Composer's Note
I left Puerto Rico in the summer of 2005 at the age of 12, having lived there my entire life. As the plane lifted from the tarmac, within my heart there awoke a desire shared, perhaps, by all diasporic Puerto Ricans: an implacable urge to return to the island—a place that exists as the numinous centroid of the creation myth of my identity.
VHS Tapes: Puerto Rico, 1998 is a dreamlike work that makes audible this urge, its implacability, and the search for home—home as a place, but also as a time.
Just as leaving a busy street and entering a cathedral seems to transport one from profane space into sacred space. This work seeks to transport the listener from profane time into sacred time. And not just any sacred time, but the sacred time, when the mythical symbols that make up this part of the mosaic of my syncretic identity first exploded into being.
This desire to reinvoke a primordial past is keenly counterbalanced by the subjectivity of memory, its propensity for decay, and by the reality that one can never truly go back to a place that requires a past version of both the place and oneself to experience.

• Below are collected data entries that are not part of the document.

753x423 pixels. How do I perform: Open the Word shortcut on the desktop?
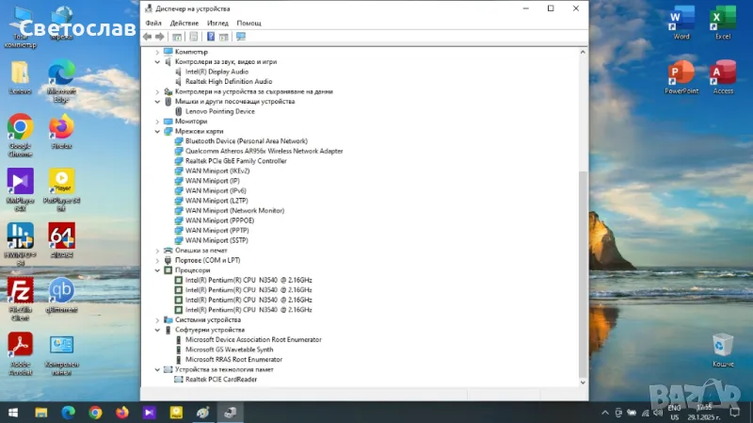click(681, 19)
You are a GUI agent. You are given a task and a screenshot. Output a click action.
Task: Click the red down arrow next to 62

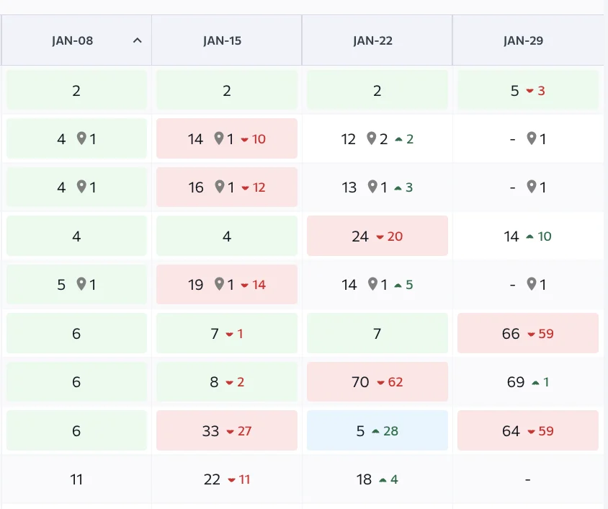pos(381,382)
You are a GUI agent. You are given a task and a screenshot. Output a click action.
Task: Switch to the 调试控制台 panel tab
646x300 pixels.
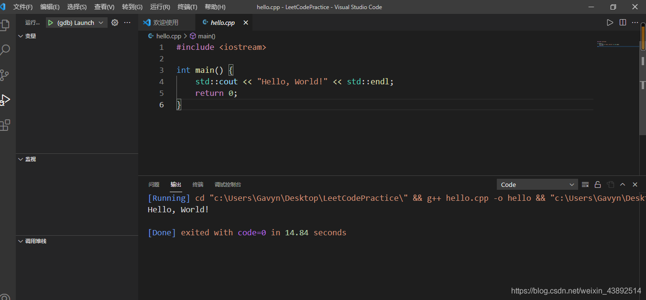coord(228,185)
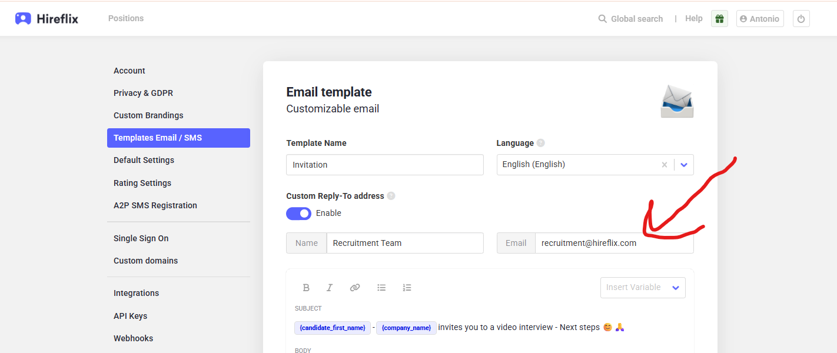The width and height of the screenshot is (837, 353).
Task: Click the Bold formatting icon
Action: [x=306, y=288]
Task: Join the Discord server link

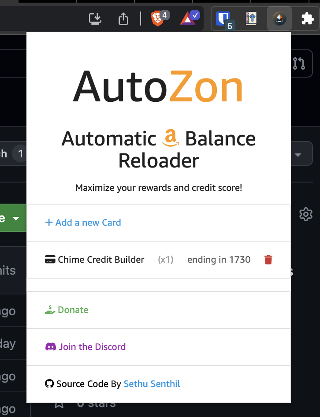Action: point(86,347)
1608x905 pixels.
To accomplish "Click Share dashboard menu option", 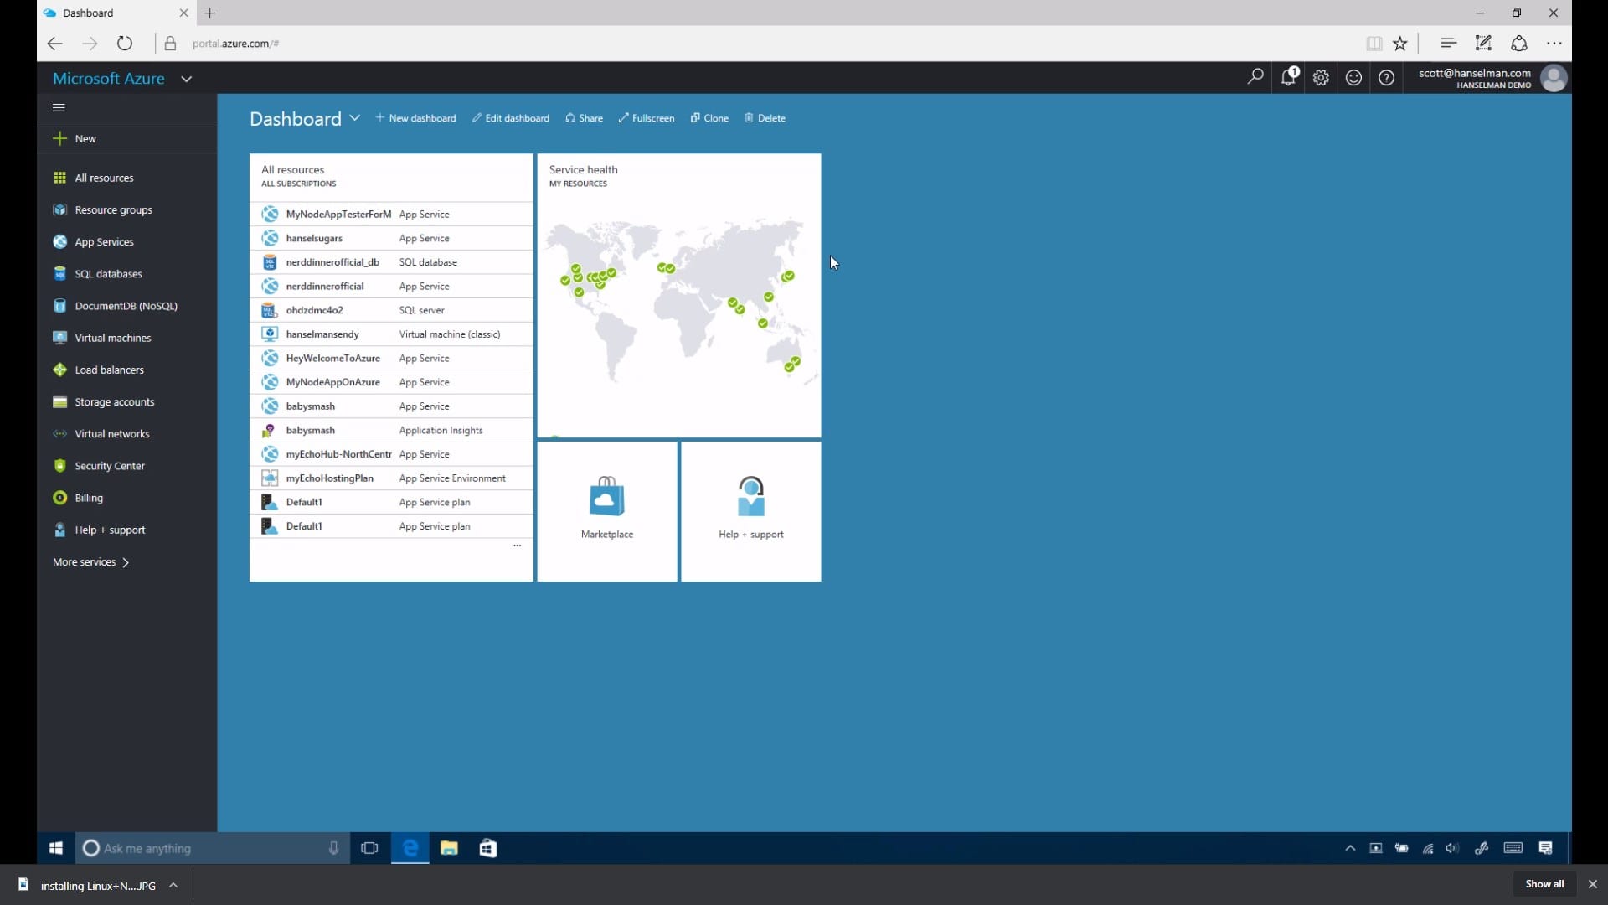I will click(585, 118).
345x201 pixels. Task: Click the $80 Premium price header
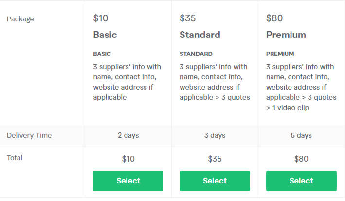274,18
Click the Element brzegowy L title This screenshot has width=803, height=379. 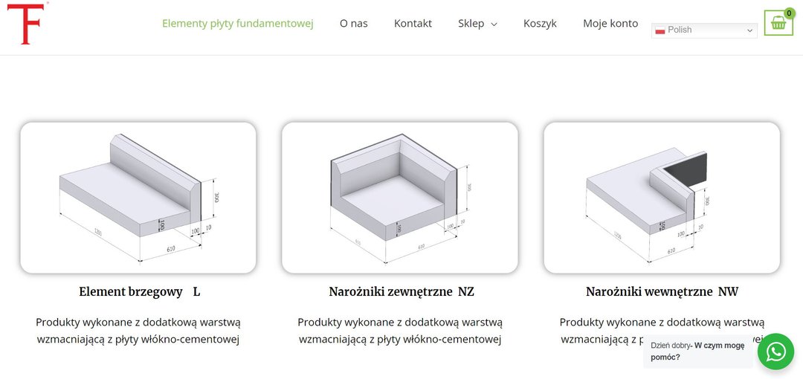point(139,292)
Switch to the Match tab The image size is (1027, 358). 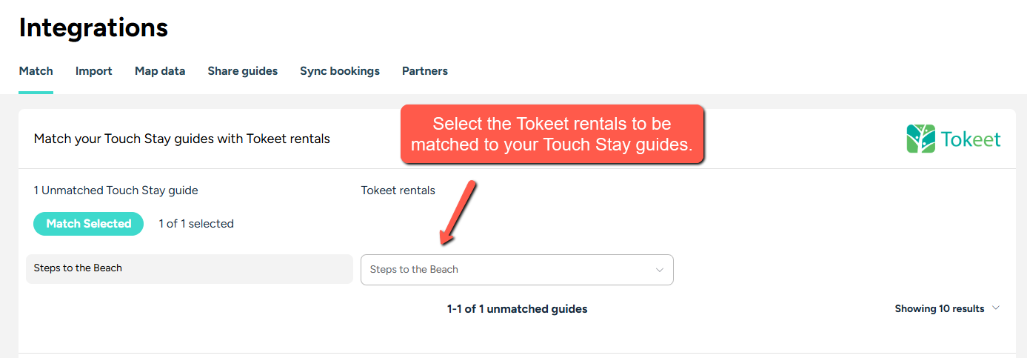(x=36, y=71)
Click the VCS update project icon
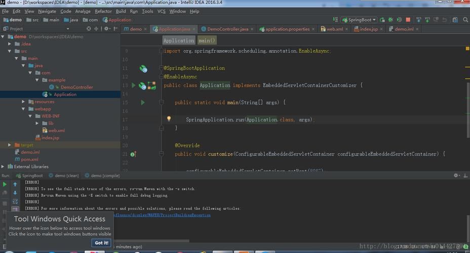 [418, 20]
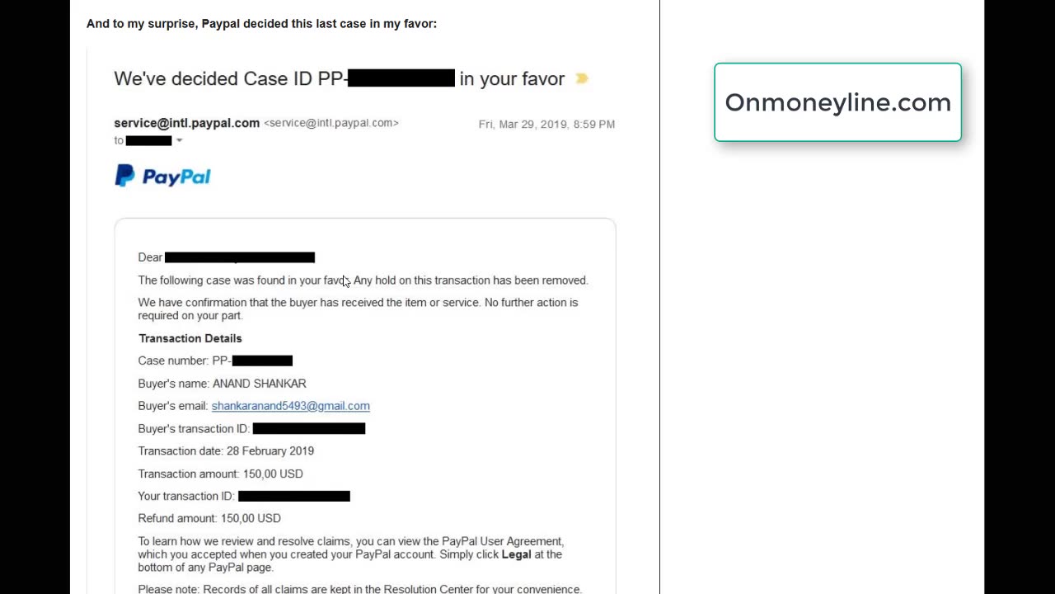Viewport: 1055px width, 594px height.
Task: Click the gray sender address in angle brackets
Action: [331, 123]
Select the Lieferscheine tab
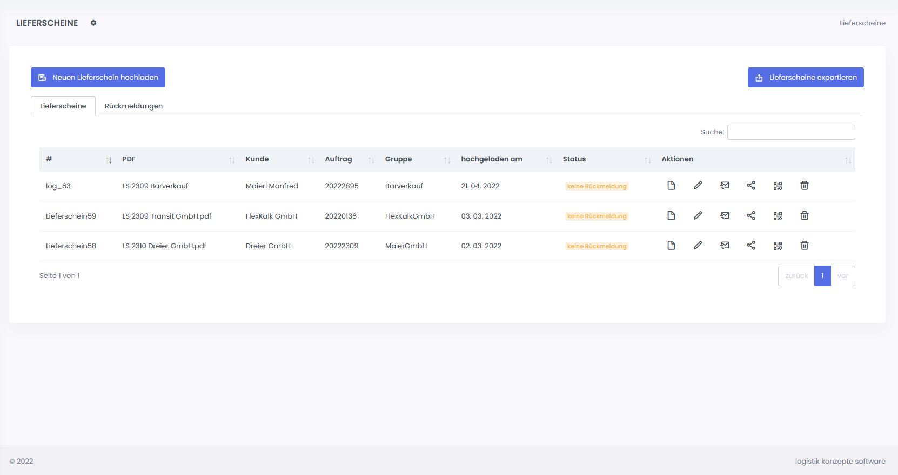The height and width of the screenshot is (475, 898). pos(63,106)
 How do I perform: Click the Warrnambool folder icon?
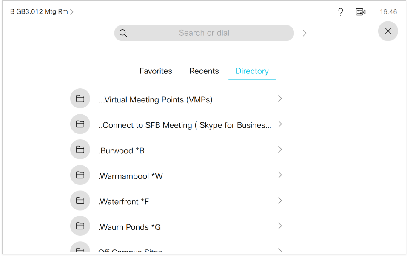pyautogui.click(x=80, y=175)
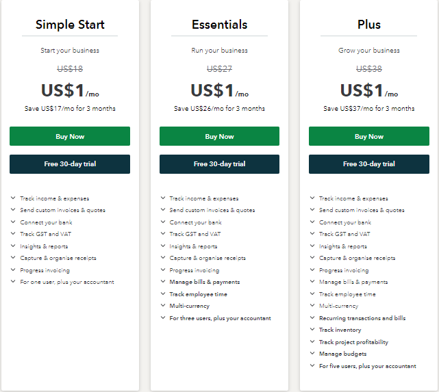The height and width of the screenshot is (392, 439).
Task: Expand Plus plan's Track project profitability chevron
Action: point(312,342)
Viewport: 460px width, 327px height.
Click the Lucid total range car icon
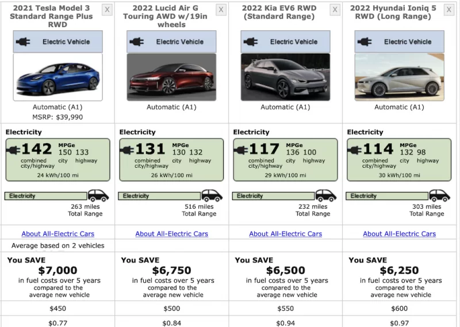212,196
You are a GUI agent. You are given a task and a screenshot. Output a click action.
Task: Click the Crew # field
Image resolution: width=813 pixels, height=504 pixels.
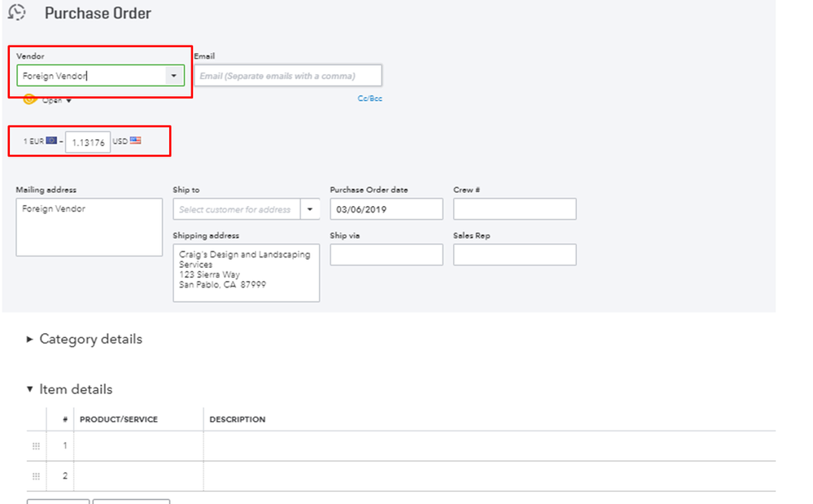point(514,209)
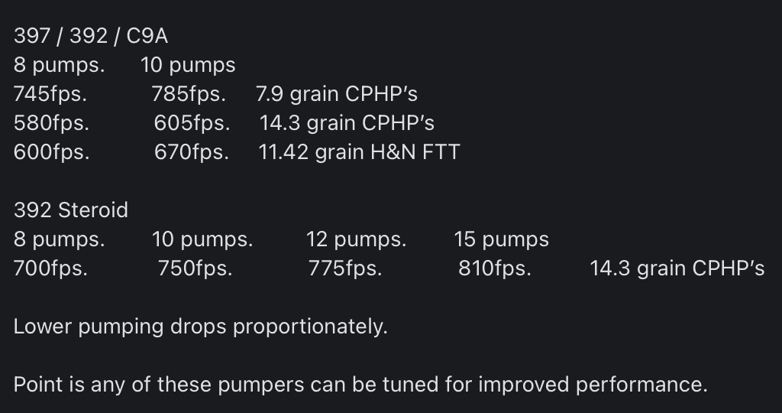The height and width of the screenshot is (413, 782).
Task: Click '12 pumps.' in the Steroid table
Action: pyautogui.click(x=356, y=239)
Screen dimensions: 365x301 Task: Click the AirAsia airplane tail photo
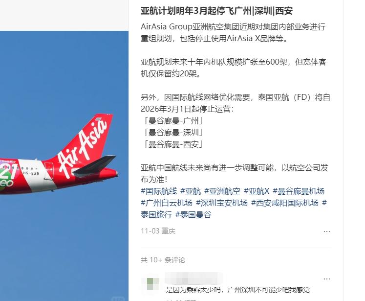(x=64, y=166)
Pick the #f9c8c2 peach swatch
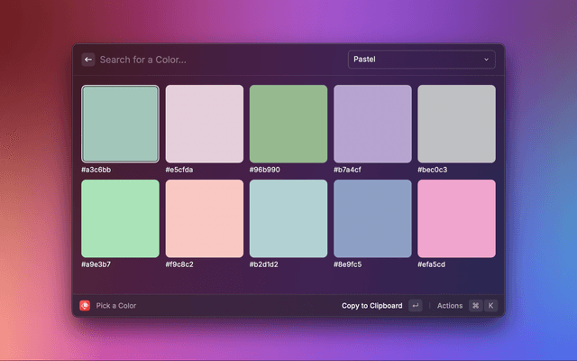 205,218
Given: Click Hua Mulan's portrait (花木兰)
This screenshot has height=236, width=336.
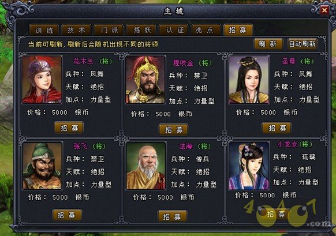Looking at the screenshot, I should pyautogui.click(x=42, y=80).
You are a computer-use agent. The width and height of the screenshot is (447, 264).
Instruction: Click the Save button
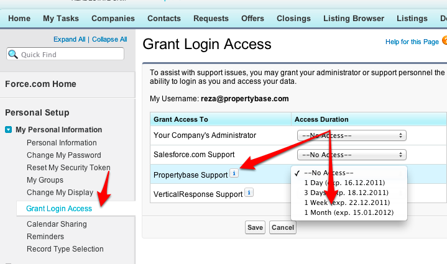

VHS Tapes: Puerto Rico, 1998 draws upon musical motifs from traditional Puerto Rican music, anthems recast as sacred invocations that effloresce, transform, and degrade in a mist of decaying memory. The result is a kind of Orchestral Vaporwave, stirring memories—both real and imagined—of a specific place and time that perhaps never existed to begin with, and yet is palpably ever-present within our hearts.
Cheers.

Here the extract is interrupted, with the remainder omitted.